EXERCISE BRIEF | Write out the stretch of lines below that begins at the line with "Request a Quote (348, 2438)" and ends at the line with "Decline (384, 40)", including both, exactly as given and nothing more.

SUPPLIED RECORDS |
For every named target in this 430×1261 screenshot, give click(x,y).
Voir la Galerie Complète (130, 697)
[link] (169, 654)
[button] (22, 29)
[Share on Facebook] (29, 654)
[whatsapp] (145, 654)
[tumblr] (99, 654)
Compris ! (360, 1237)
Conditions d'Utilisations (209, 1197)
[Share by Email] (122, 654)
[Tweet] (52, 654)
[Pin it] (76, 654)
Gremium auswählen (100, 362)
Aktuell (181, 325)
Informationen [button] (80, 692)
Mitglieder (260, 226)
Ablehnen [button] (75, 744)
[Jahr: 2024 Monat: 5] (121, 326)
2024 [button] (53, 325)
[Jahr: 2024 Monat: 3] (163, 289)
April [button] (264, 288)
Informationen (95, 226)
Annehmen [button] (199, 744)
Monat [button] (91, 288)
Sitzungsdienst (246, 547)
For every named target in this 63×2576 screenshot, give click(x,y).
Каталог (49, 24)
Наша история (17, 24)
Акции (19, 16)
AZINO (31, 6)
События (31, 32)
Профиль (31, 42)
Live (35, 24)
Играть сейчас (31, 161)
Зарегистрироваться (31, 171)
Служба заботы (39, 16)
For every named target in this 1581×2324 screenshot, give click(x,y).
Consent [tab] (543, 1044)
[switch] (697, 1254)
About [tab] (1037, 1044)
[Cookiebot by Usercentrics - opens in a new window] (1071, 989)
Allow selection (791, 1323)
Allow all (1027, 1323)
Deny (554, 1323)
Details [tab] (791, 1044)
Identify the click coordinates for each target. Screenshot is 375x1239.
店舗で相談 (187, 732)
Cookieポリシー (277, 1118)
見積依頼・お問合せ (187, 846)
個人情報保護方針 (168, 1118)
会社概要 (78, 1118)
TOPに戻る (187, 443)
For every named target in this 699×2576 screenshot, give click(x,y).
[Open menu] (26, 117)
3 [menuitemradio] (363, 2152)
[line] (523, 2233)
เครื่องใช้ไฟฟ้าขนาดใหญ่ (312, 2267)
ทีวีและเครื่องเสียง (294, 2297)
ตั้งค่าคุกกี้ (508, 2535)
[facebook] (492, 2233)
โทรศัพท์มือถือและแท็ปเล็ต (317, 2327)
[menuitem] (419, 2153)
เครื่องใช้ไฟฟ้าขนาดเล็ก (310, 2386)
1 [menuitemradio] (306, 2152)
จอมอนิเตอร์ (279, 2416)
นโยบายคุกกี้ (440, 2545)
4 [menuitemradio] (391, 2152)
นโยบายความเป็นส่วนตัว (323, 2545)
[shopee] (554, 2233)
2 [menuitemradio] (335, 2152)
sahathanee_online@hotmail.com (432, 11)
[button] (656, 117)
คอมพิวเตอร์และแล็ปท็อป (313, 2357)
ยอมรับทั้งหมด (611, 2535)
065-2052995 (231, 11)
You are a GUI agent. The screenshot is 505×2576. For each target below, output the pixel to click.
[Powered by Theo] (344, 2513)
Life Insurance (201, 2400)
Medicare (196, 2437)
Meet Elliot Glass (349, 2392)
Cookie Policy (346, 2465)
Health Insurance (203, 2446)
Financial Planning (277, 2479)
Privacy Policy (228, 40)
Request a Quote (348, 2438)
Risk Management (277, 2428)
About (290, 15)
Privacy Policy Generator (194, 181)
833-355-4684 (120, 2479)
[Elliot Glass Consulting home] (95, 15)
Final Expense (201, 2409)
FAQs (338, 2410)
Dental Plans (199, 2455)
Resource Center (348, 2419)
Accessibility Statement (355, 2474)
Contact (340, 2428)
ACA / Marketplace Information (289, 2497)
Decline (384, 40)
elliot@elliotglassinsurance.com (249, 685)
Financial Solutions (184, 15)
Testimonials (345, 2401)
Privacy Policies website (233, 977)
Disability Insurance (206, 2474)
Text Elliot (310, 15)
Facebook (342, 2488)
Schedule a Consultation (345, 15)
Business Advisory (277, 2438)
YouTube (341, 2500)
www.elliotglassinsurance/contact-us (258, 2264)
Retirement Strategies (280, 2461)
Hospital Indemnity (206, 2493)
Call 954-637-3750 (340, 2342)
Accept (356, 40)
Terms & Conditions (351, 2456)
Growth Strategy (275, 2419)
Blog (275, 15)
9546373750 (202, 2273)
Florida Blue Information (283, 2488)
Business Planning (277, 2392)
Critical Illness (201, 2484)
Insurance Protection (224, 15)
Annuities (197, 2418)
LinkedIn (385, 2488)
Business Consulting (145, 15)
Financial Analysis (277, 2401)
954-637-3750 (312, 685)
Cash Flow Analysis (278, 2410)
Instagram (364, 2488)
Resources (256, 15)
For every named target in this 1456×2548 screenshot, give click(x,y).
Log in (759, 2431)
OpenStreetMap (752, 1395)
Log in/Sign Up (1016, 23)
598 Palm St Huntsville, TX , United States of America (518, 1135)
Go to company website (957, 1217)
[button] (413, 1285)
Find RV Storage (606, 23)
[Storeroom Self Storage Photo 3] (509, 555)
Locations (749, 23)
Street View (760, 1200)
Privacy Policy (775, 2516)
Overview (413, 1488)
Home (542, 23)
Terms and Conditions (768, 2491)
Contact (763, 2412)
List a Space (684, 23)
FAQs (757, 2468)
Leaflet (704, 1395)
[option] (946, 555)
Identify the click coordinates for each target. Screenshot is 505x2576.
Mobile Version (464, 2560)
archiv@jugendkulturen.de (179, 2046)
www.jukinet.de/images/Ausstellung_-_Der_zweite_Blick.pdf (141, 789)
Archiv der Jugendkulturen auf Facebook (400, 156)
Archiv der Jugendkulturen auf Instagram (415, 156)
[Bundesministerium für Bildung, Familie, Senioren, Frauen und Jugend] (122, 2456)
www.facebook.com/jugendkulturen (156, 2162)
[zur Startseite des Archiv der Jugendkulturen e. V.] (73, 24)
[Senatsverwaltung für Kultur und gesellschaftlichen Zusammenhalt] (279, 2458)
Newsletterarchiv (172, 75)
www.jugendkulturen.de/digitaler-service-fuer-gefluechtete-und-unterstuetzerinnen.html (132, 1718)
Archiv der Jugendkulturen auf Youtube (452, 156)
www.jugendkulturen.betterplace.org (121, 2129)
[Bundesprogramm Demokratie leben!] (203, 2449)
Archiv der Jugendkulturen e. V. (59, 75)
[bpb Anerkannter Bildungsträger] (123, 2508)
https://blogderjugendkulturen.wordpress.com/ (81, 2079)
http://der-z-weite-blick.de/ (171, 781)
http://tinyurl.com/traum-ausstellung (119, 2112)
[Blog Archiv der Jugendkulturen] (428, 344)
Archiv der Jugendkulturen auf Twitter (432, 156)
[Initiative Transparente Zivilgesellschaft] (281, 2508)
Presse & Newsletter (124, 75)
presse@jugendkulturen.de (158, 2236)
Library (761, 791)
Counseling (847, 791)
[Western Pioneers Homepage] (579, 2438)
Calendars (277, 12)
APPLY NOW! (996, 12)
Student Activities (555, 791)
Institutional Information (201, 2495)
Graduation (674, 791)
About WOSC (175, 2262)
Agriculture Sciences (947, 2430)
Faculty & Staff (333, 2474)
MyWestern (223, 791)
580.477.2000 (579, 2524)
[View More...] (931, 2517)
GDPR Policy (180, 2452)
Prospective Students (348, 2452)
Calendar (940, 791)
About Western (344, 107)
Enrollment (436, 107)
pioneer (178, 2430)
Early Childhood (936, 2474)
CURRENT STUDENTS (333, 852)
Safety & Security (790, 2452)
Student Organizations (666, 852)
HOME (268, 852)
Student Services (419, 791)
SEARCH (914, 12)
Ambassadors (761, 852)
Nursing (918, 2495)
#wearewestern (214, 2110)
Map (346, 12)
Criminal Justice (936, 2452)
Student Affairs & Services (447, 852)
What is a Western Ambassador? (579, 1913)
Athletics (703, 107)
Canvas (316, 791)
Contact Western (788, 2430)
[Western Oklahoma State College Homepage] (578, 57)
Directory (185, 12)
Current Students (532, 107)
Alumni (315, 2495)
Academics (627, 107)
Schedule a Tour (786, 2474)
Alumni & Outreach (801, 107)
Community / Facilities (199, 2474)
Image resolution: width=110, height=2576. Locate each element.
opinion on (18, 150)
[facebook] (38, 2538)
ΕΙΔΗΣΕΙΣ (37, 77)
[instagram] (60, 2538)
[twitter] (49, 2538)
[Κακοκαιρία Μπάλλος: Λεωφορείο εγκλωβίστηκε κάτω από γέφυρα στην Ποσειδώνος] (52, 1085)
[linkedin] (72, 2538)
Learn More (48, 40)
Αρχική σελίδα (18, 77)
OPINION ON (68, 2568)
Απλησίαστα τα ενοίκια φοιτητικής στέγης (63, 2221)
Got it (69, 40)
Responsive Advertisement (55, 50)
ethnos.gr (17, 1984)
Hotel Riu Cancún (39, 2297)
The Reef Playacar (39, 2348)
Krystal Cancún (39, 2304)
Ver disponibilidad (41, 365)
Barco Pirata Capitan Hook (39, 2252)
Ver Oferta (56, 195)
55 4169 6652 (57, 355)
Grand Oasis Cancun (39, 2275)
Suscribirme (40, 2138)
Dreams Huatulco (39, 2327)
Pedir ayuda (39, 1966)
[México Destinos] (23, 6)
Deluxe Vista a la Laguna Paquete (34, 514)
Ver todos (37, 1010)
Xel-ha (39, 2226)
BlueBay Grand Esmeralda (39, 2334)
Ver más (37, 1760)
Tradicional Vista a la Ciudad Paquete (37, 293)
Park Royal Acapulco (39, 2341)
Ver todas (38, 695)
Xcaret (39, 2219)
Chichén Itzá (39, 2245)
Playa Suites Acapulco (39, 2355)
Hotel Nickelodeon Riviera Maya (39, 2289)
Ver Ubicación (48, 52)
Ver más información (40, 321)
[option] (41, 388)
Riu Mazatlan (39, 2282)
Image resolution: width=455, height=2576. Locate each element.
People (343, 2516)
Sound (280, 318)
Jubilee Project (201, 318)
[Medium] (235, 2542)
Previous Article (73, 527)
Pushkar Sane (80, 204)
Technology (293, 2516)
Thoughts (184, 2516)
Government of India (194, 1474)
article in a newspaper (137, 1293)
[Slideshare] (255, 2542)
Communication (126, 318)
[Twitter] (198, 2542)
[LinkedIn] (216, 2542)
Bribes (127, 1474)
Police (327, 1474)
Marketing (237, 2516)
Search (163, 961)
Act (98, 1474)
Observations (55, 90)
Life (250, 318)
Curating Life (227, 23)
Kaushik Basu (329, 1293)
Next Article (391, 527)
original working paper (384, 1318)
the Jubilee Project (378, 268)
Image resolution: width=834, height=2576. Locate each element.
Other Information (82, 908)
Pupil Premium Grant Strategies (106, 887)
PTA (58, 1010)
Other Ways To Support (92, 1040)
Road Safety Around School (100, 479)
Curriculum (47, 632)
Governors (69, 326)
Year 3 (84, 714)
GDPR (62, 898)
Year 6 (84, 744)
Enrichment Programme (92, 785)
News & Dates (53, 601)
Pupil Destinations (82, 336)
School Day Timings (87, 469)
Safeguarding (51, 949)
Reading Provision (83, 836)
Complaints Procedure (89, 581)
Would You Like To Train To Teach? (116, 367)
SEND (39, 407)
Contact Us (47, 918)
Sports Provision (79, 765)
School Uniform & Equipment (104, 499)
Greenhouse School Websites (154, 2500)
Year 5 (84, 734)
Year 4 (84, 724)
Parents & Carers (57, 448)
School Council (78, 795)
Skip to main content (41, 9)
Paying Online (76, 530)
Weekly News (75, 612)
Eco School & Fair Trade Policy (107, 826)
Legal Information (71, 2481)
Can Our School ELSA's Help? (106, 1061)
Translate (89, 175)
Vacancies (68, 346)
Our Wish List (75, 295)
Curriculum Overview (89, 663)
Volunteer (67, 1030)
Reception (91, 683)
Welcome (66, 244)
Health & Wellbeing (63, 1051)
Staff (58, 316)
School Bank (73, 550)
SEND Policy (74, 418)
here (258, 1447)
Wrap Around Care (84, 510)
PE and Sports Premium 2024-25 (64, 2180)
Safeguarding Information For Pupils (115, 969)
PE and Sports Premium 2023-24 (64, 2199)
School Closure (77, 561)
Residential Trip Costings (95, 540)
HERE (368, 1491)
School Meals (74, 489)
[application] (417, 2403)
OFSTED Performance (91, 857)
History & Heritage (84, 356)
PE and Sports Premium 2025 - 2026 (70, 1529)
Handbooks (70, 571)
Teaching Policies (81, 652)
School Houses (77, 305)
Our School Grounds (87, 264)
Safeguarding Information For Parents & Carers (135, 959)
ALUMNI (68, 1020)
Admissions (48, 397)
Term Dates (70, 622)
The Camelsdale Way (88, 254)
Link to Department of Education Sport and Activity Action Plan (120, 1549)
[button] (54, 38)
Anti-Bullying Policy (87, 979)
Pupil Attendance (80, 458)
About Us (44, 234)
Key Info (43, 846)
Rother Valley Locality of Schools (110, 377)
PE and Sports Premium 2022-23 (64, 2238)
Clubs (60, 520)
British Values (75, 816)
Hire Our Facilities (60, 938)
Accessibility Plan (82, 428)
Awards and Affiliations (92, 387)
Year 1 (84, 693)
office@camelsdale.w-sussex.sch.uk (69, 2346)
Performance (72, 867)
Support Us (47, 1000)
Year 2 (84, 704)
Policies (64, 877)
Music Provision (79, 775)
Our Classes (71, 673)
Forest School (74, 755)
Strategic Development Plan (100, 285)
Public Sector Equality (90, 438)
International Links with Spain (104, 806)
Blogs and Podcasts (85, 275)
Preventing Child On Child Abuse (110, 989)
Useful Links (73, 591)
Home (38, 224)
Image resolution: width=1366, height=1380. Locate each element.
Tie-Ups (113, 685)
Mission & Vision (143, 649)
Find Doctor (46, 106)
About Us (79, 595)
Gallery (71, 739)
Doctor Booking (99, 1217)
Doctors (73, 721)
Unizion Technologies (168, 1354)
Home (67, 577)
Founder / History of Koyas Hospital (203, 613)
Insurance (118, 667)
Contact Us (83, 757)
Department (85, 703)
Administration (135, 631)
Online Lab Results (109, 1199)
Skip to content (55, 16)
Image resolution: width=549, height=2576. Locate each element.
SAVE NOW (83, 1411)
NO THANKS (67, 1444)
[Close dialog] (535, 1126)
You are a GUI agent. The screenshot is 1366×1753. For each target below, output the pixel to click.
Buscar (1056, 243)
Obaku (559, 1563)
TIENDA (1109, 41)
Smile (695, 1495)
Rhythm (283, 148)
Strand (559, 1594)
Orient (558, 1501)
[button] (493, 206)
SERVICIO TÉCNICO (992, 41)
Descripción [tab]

RESPONSE |
Request a Quote (348, 2438)
Risk Management (277, 2428)
About (290, 15)
Privacy Policy Generator (194, 181)
833-355-4684 (120, 2479)
[Elliot Glass Consulting home] (95, 15)
Final Expense (201, 2409)
FAQs (338, 2410)
Dental Plans (199, 2455)
Resource Center (348, 2419)
Accessibility Statement (355, 2474)
Contact (340, 2428)
ACA / Marketplace Information (289, 2497)
Decline (384, 40)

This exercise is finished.